I do not know if this was a card failure or an inquire problem.
Last week I photographed a simple wedding. In the middle of the day, available light in the church was good, not the best but good. The Minister stated that no pictures can be taken inside the church while the service is going on. So, to make things interesting for the wedding, the a/c was not working and it was hot inside the church. This lead to leaving the doors open, so I photographed into the church with a long lens. (The minister gave me his blessing to shoot from outside the church). The images came out looking good on the preview of the camera. However, when I acuired the pictures that I normally do with acdc pro. The images came up on the monitor as if they where drug through a sand pit. Very grainy and the images had a look as if they were dull and lacking detail.

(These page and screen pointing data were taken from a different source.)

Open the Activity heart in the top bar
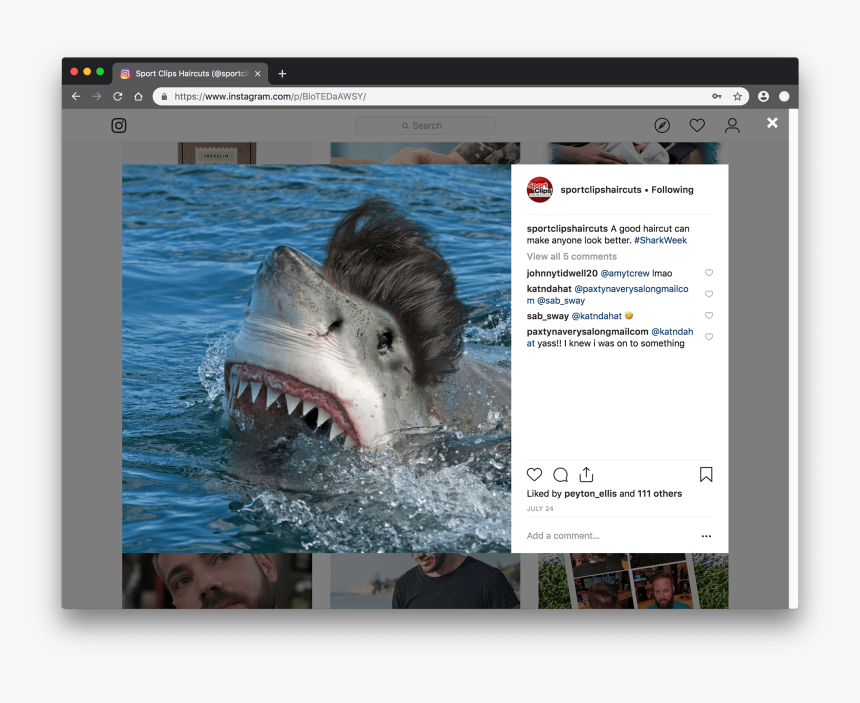 click(x=697, y=126)
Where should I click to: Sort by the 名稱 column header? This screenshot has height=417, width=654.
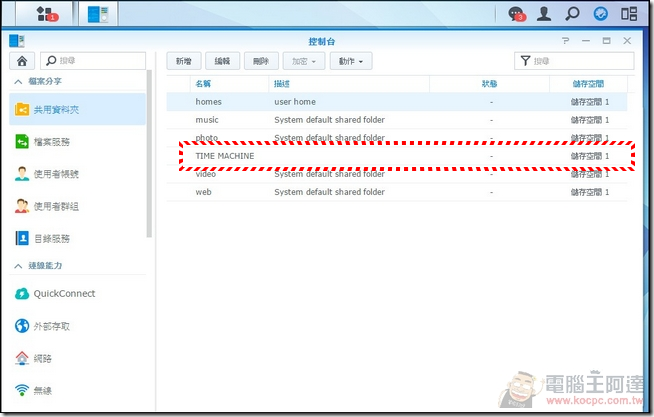[x=204, y=84]
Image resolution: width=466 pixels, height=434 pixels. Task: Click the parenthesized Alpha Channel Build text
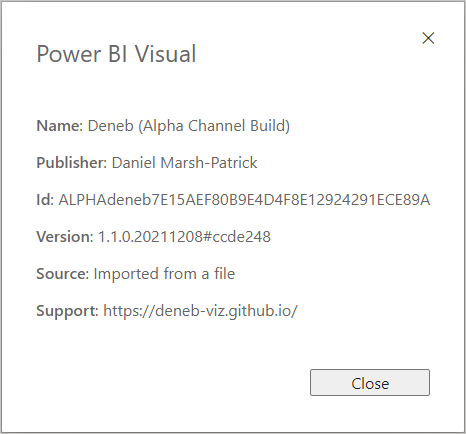214,126
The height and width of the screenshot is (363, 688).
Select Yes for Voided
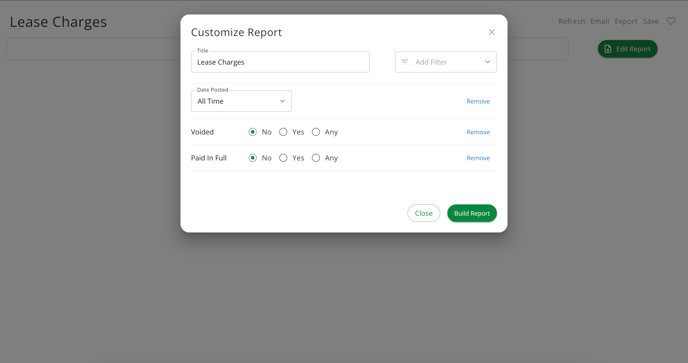(283, 132)
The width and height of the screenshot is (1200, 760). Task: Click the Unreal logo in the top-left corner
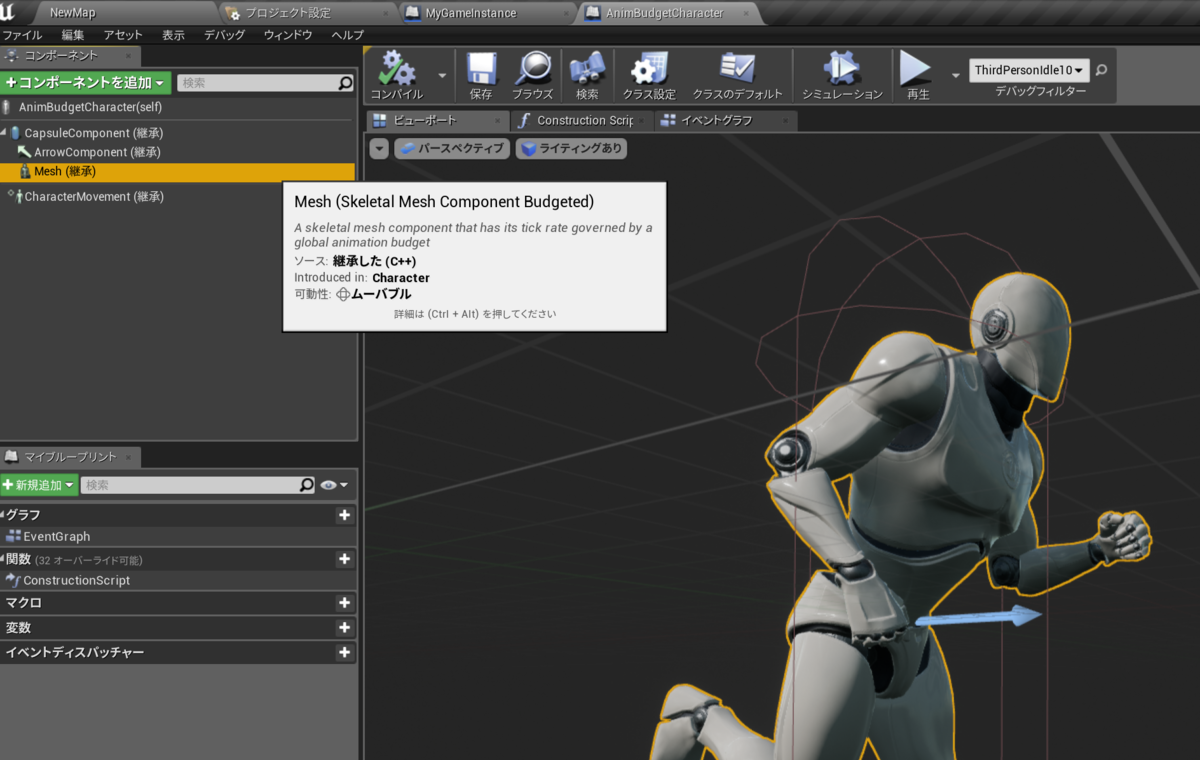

So, I only down loaded that one card. When I saw that there was a problem with those images that I had already moved onto the hard drive. I attempted to use the image rescue for the lexar cards and try re-downloading them. I have done this before w/o any problems. However, this is the first time that I had tried to rescue raw images. And when I did finish the image rescue on the card. Instead of the orginal file structure. I got tiff images instead, which when enlarged beyond the first attempt. They where extremely pixalated. Does this happen when you rescue raw images, that they fault to a tiff format. Below are the camera and card info on the pictures taken.
Camera - Nikon d2x, card - lexar pro 2gb 133x speed. Import software - acdc pro. Film speed 1600, shutter speed 125th, and lens sit at 4.0. Used acdc's copy to folder from the card - and when copied and than viewed is when I had the problem. Most of the pictures effected where from then cermoney portion. TOOO grainy to use. The image was worse after the rescue. All other mages taken on other cards where normal.
__________________ billy garrett
billy garrett photography
port haywood, virginia 23138
Off hand I would say that the pixilation makes me think that you're actually looking at the imbedded thumbnails and not the actual RAW images. It could be that the rescue software took the thumbnails instead of the original RAWs, either that, or you're viewing the thumbnails and not the actual RAWs.
It sounds to me like you don't really need the rescue software. You are able to get the images off the card without it. It's just that you're not happy with them. I'm guessing that there was enough flare in the lens shooting the way you were doing that it caused enough degradation of the image that you find it unusable.
I'm strictly guessing here. Just my 2 cents.
__________________ Dennis
White Balance so easy, even our 5 year old can do it.- Melissa Strickland
No the images made it off the card, however something occured on this card to make the images none printable. With the grainness, the images also look as if a window screen imprint was placed over the images. I shot 4 other cards and all of those images came out without any problems.
I get your point on the thumbnails, but there isn't any info on the card until I rescued it. The bad part is that the images taken with a flash looks just like the available light image. All 50 images have the nasty grainy effect over the images. iso ranged from 100-1600. Anyway I will play and see what I can do.
thanks Dennis
billy g
__________________ billy garrett
billy garrett photography
port haywood, virginia 23138
Bottom line is Image Rescue might not be up to snuff to recover your images properly. Sounds like you are seeing the embedded jpeg at very low resolution and no exposure correction hence the grainy and dark look to the files.
For my saga I used at first RescuePRO and the app recovered the jpg embedded thumbnails and file size was said to be the proper raw size of 8MB but was really under 100k...just to add to the confusion.
Read my original post for all the gory details...
I used a new to me recovery software - Photorescue - I used the demo version and it did recover the images, I just couldn't save the images cause it's a demo...but I had the option to make a disk image file of the recovered card which I did (just in case the card became unreadable or unmountable...I recommend). I then purchased the Expert version 2.1 for $29.00. and was able to recover the image files on the disk image.
Photorescue is designed to ignore small embedded jpegs.